| PROBLEM STATEMENT |
Of the lines in the data below, count the ones holding the string "page", and answer with that number only.

| EXERCISE DATA |
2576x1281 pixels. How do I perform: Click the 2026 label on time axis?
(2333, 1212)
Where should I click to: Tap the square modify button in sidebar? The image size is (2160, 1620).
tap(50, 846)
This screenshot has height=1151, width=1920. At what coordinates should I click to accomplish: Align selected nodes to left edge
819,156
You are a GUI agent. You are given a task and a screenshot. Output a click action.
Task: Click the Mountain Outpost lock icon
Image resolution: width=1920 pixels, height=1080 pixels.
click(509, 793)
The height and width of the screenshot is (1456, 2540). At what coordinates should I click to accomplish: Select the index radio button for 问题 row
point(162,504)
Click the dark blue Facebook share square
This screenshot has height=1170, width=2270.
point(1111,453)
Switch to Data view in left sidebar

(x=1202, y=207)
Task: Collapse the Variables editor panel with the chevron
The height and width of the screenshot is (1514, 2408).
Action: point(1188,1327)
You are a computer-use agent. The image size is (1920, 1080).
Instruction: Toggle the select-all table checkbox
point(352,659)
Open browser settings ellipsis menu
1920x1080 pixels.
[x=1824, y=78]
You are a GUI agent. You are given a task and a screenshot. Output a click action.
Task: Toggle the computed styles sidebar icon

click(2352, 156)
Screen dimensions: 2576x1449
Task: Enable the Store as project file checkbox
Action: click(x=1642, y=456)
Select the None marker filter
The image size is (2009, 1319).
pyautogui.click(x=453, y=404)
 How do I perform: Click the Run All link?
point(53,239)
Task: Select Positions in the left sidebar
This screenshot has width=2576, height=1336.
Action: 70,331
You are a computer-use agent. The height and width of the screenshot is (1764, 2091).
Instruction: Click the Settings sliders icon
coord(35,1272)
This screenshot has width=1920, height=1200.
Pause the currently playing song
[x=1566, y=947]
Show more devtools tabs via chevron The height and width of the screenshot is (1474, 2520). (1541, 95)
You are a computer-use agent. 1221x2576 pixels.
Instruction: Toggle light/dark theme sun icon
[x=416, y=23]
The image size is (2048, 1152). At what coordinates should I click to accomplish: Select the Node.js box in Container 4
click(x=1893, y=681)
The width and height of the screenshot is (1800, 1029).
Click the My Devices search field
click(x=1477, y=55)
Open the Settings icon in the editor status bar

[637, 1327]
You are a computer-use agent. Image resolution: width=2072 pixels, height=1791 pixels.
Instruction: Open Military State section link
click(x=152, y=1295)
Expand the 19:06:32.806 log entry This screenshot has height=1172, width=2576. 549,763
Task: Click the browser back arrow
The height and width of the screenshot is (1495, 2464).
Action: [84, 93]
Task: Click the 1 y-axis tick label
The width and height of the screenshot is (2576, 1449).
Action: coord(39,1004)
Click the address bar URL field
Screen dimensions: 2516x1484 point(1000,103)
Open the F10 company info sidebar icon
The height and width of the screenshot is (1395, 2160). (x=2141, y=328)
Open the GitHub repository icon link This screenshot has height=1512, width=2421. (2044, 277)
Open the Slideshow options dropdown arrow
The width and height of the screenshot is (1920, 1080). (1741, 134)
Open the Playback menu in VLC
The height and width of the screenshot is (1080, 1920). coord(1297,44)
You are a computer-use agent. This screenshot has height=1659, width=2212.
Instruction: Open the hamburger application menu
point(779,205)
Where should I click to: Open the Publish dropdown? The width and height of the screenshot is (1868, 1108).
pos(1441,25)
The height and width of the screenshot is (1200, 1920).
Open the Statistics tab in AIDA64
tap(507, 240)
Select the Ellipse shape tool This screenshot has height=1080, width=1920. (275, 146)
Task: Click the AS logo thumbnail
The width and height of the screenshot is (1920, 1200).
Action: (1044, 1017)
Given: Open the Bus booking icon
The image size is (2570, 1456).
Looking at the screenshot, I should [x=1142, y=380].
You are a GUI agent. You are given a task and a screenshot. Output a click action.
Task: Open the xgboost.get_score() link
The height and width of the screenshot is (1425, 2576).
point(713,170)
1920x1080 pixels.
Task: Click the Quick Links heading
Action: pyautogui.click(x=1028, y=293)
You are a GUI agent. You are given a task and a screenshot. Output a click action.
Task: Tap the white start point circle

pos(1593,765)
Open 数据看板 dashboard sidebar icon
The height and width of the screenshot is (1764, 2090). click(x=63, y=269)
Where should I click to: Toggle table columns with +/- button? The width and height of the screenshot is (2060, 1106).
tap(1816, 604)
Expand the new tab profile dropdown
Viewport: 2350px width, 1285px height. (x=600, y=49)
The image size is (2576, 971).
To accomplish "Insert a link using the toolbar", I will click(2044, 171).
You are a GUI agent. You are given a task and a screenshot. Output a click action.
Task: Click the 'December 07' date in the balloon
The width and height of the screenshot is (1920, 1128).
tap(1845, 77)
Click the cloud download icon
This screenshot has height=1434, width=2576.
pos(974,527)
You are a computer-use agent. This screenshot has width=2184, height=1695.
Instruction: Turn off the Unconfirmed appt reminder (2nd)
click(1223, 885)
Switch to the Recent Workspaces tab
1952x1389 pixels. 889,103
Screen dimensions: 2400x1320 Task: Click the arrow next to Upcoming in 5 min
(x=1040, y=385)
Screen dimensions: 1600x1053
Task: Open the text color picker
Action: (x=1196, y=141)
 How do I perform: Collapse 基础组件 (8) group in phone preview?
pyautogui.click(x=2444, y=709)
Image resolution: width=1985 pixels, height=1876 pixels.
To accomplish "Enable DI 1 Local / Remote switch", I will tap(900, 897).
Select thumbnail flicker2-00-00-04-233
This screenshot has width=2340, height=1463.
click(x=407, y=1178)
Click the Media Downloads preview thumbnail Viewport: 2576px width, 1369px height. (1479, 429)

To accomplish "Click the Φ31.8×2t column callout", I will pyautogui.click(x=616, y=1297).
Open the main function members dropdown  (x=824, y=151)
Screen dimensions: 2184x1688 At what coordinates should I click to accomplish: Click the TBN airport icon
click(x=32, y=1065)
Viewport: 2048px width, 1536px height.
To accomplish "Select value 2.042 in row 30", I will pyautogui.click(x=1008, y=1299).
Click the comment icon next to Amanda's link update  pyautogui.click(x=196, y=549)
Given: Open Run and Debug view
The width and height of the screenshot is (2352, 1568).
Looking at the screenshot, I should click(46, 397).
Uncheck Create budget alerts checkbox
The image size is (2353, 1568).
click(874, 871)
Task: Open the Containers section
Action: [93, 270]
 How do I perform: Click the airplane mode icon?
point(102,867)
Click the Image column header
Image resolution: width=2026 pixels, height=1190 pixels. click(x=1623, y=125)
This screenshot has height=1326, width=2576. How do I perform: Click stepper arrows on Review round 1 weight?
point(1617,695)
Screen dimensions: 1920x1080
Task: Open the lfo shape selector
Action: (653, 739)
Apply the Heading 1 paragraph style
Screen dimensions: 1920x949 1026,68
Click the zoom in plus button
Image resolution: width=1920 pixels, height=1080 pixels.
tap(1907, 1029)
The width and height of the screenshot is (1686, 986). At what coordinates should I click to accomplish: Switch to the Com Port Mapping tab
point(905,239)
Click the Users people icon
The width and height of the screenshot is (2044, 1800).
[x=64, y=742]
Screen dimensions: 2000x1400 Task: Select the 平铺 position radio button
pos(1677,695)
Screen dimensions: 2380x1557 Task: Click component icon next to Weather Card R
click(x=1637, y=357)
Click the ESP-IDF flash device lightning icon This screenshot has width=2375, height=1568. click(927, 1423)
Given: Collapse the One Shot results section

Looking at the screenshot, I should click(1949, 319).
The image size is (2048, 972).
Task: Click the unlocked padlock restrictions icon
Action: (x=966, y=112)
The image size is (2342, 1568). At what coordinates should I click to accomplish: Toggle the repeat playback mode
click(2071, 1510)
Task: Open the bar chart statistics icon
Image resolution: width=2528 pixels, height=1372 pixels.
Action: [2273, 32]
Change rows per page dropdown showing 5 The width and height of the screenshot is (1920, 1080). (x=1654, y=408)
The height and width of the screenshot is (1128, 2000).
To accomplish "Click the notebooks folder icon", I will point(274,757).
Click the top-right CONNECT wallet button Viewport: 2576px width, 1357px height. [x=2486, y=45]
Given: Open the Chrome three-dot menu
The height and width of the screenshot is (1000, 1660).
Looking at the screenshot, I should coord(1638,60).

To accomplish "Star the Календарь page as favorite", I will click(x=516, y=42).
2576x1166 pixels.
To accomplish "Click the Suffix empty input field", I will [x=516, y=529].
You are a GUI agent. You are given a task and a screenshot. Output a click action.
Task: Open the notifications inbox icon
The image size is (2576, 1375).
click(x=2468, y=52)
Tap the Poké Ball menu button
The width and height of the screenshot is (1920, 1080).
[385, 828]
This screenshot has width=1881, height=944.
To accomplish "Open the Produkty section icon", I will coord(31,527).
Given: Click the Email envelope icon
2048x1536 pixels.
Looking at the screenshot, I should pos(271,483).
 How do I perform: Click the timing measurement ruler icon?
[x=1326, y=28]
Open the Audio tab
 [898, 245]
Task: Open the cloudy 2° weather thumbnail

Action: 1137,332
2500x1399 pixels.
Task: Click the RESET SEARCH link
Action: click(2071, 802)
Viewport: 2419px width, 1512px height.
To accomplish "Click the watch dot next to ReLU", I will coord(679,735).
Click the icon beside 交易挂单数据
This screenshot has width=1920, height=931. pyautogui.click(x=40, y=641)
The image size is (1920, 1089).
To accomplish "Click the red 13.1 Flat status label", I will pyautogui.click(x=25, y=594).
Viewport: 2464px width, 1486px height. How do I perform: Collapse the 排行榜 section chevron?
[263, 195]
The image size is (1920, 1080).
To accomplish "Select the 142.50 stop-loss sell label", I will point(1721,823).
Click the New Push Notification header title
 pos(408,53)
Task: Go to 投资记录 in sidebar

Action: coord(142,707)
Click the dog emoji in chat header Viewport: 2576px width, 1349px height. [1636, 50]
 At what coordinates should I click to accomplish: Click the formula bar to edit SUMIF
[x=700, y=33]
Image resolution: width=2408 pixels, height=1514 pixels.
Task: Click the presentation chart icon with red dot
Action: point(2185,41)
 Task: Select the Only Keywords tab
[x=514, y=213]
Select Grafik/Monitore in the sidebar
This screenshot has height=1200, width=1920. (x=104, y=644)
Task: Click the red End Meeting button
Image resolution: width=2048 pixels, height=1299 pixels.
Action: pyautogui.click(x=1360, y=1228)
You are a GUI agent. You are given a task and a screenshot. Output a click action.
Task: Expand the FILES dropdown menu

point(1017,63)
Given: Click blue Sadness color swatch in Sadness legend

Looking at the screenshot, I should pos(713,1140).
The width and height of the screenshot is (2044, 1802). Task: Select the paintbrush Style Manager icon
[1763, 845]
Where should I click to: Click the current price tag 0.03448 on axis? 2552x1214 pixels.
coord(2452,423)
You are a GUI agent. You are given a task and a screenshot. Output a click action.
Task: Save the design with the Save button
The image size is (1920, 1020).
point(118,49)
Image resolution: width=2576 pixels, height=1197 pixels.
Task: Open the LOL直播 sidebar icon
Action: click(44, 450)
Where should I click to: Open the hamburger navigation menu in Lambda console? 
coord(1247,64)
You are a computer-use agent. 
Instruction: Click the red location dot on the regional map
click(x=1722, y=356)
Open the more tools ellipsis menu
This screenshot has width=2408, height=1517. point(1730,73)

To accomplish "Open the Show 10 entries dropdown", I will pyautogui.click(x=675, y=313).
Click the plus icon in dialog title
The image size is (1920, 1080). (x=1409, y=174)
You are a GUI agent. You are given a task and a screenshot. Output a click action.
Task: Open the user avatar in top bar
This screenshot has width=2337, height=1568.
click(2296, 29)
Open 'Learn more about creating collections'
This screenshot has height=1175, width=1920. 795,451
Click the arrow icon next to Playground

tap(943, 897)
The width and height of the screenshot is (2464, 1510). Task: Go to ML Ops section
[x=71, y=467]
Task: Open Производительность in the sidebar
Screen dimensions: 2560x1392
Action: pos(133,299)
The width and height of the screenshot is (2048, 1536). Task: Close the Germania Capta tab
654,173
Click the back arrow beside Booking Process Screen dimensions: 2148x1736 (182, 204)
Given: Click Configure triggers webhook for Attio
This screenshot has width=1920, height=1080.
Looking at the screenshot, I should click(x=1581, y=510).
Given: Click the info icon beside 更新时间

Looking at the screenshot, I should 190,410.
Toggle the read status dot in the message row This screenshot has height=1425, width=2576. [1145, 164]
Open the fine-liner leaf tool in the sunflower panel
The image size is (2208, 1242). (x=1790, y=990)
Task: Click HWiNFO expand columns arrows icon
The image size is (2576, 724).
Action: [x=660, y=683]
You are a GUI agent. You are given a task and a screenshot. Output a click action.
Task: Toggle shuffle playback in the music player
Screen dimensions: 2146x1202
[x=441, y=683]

| ANSWER SECTION |
2